Imagine this—perhaps you’re coming down with a cold and you need to email your boss to let them know you can’t make it to work the next day. But, you want to sound formal and respectful. Wordtune can help make that happen. Or, if you’re someone like me, who finds what they write a little rough around the edges sometimes, Wordtune can help clean that up, too. “While your brain is busy penning down thoughts randomly, Wordtune can help organize and polish the crude thoughts into refined paragraphs and appropriately convey your meaning. It lessens the gap between your brain and your book,” Mrudul Shah, an AI expert and chief technology officer at Technostacks, told Lifewire in an email.

Cleaning Up Nicely

Wordtune is a fairly new tool created by AI21 Labs to help you write better. While other tools like Grammarly focus on eliminating any obvious errors, Wordtune can simply rewrite long sentences or short paragraphs to help make your writing more concise, or even fit another tone altogether.  I’ve been using Wordtune for two weeks now, and I can honestly say it has changed my approach to writing. Instead of spending several minutes worrying about the quality of what I wrote, I now write the first few lines and let Wordtune suggest a few other ways to phrase it. Although it isn’t perfect, it can supplement your basic writing skills, and is a nice safety net to help catch any glaring inconsistencies.
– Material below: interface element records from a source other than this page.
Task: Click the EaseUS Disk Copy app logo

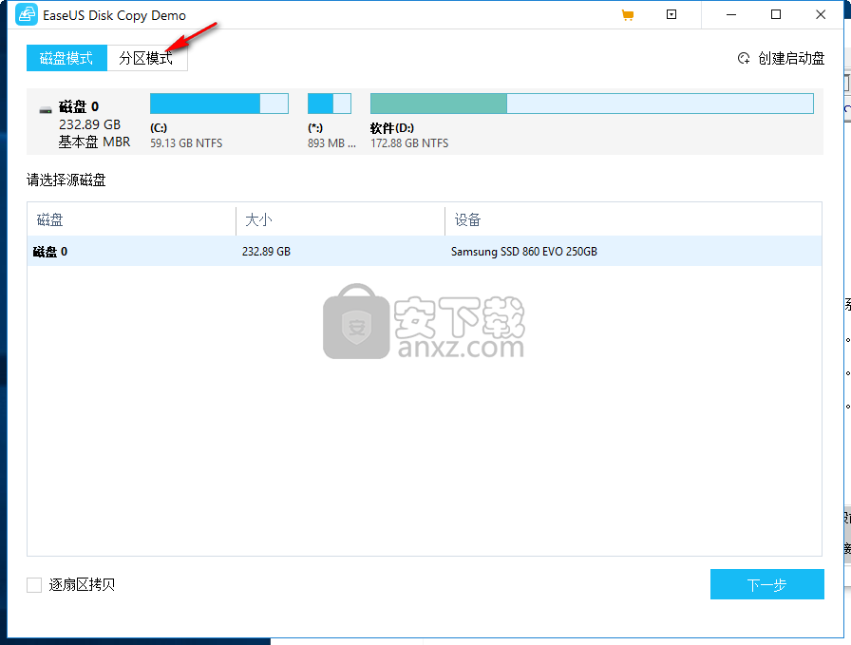Action: click(27, 15)
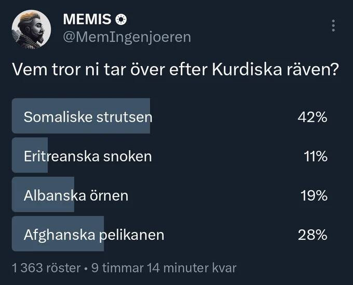The image size is (353, 285).
Task: Click the MEMIS display name
Action: pos(87,20)
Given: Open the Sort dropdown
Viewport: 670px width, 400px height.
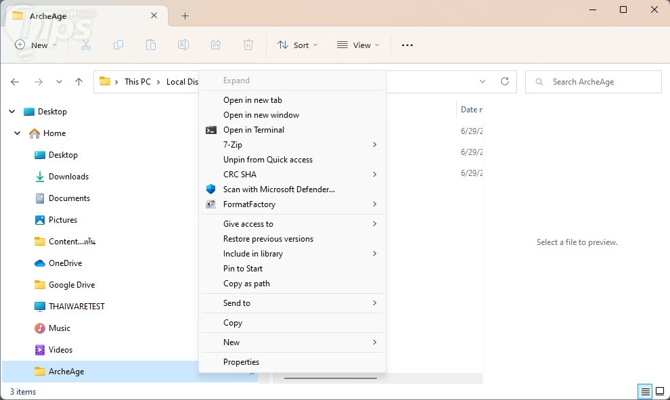Looking at the screenshot, I should [297, 45].
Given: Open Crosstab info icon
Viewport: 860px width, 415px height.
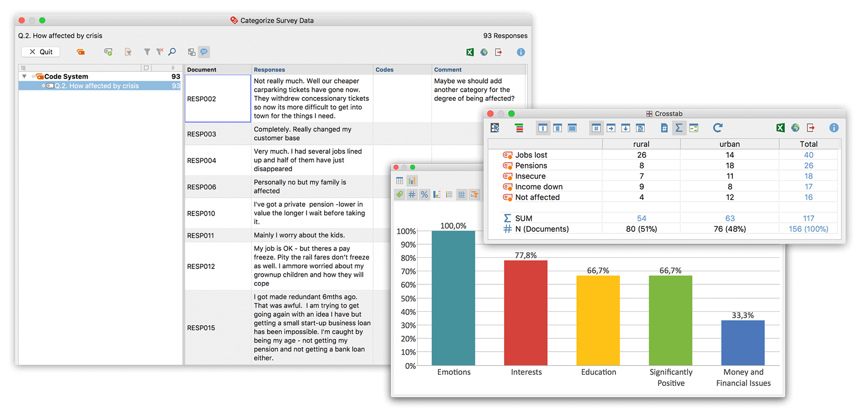Looking at the screenshot, I should click(834, 128).
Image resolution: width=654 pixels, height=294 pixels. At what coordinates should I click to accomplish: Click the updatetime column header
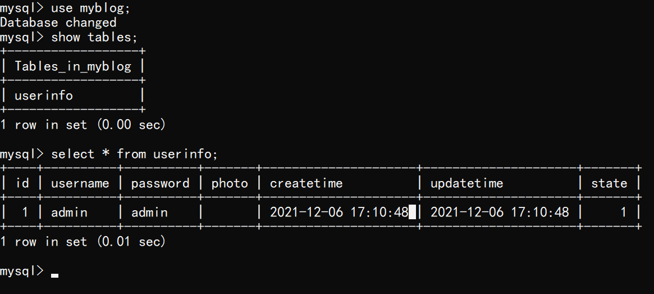point(467,183)
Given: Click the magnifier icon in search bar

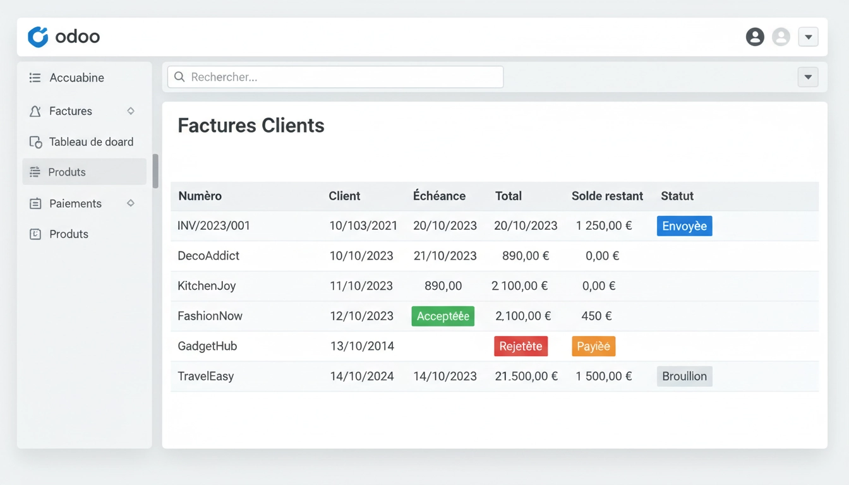Looking at the screenshot, I should (x=179, y=77).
While you can rely on the basic tuning option to recommend additional ways to write something, Wordtune also includes a premium tier with features like casual and formal tones, as well as tools to shorten and extend lines of text. Those extra features come at a pretty steep cost, though, with the available plans starting at $119.88 a year, or $24.99 a month. If you’re looking to pick up Wordtune for a team of individuals, you can contact the company for more information on those plans, too. I spent around a week working with the free version, letting it suggest changes and restructures. Once I signed up for the premium version, though, I didn’t find much use for the tone-change options. They’re nice to have, but overall—at least in my experience—the regular rewrite option was my go-to feature. It just works, and it works well. The length controllers were a nice touch on the premium side, though. I found myself often turning to the sentence-shortening tool, as I have a tendency to get a little long-winded. Wordtune has helped me combat that a bit, but it’s also something you improve upon as you write more and more.

The Future of AI Writing

Wordtune isn’t the first AI writing tool to pop up, though. In fact, it isn’t even the most powerful. While Wordtune can help enhance your writing, it still requires that basic level of skill and output from the writer. Other systems, like Copy.ai, can completely generate content for companies, something we’re already seeing across multiple publications and websites. “AI writing has already been in use and in front of the eyes of millions of people every day for years,” Viputheshwar Sitaraman, an AI expert and digital consultant, explained in an email.  “From WaPo’s robot writer Heliograph to AP’s Automated Insights, thousands of stories published today are already produced by natural language processing (NLP) and generation (NLG),” Sitaraman added. “NLP is one of the core functionalities made possible by AI & machine learning (AI/ML); simply put, it entails AI-generated written content (from sentences to full articles).”  Wordtune isn’t quite as powerful as those other options out there, but it doesn’t need to be. It isn’t intended as a replacement for your basic writing skills. Instead, it’s an additional resource you can tap—as needed—to help you grab that extra bit of clarity in your writing.